経済効果32兆円どころか2兆円超の赤字に

このように一部のスポンサー企業やゼネコンなどは確かに五輪で儲かった。が、日本国民の大半のサイフには影響は「ゼロ」だった。

21年はコロナ禍が終わったことで一時的に実質賃金が上がったように見えたが、それからもずっとマイナスが続いている。五輪後の22年、日本の1人あたりGDPは落ち続けてついに台湾に抜かれた。このように日本の衰退に歯止めがかからないことを示すデータは山ほどあるが、なによりも、一般庶民の「体感」として、東京2020が日本の景気に与えた影響など「ゼロ」ではないか。

いや、厳密に言えばゼロどころかマイナスだ。

東京2020の経済波及効果は、開催前は東京都だけで約20兆円、全国で約32兆円とかなり強気の見積もりがなされていた。もちろん、コロナ禍でその皮算用がすべて崩壊してしまったが、先ほども申し上げたように、なんとか開催にこぎつけて大盛り上がりしたので、それなりの経済効果があった。実際、関西大学の宮本勝浩名誉教授が試算したところ、経済効果は約6兆1442億円あったという。

ただ、その一方で32兆の経済効果を見積もっていただけあって、莫大ばくだいな費用がかかっており、トータルでは組織委員会や国、東京都の赤字総額は約2兆3713億円になったという。

みんなで凄まじい「散財」をしてしまった

しかも、「レガシー」ということで東京都や国は新しい施設を建てまくったので、それが毎年赤字を垂れ流す。例えば、新国立競技場は毎年約24億円、東京アクアティクスセンターなど東京都の施設も毎年約7億3200万円の赤字を垂れ流すことが確定しているのだ。
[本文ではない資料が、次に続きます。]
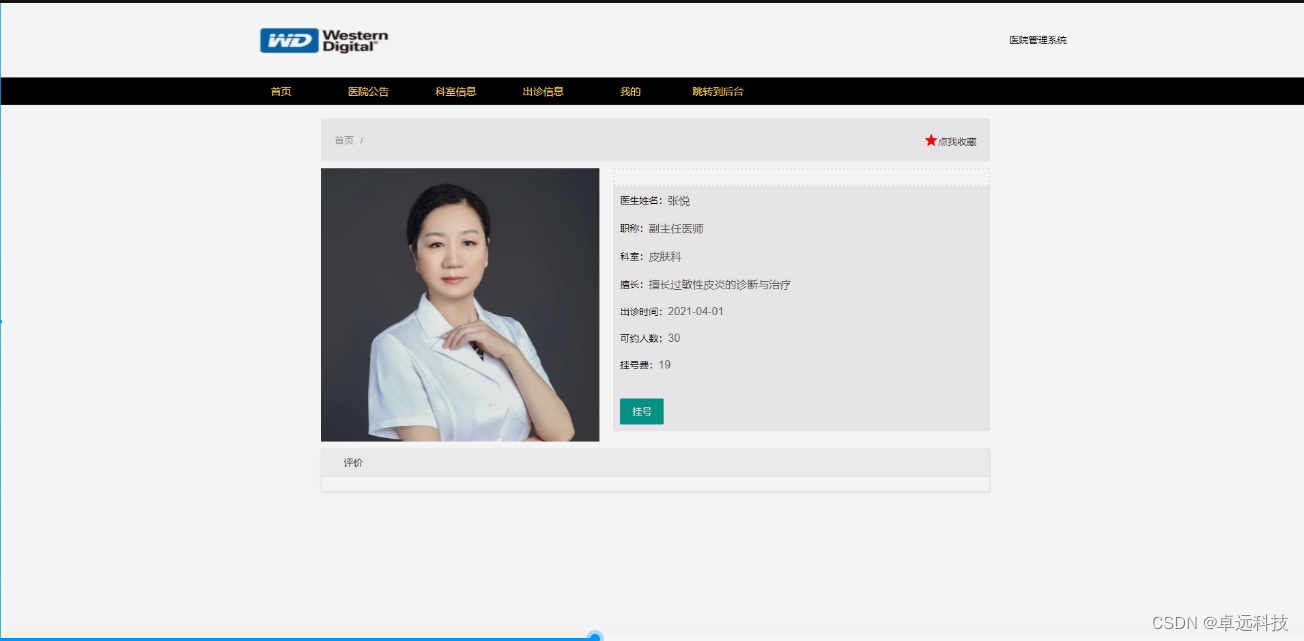This screenshot has width=1304, height=641.
Task: Click the 挂号 registration button
Action: 641,411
もちろん、これらはすべてわれわれの税金から賄われる。

「消費税をゼロにせよ」「税金の無駄遣いを許すな」と叫びながら、なんのことはない、実はわれわれ自身が東京2020で凄まじい「散財」をしてしまっているのだ。

そう聞くと、「オリンピックはそもそもアスリートのための平和の祭典だぞ、カネの話や景気がどうとか持ち出す方がおかしい」と不愉快になる方も多いだろうが、これは別に筆者が言い始めたことではなく、「日本人みんな」がそういう認識だった。

2013年、東京五輪の誘致が決まった直後、安倍晋三首相(当時)は、「15年続いたデフレや縮み志向の経済を、五輪開催を起爆剤として払拭していきたい」と述べた。

これを受けて、アナリストや評論家も「五輪で景気回復」を煽り始める。わかりやすいのはAFPニュースの《2020年東京五輪で「日本経済復活の可能性」 アナリスト》という記事だ。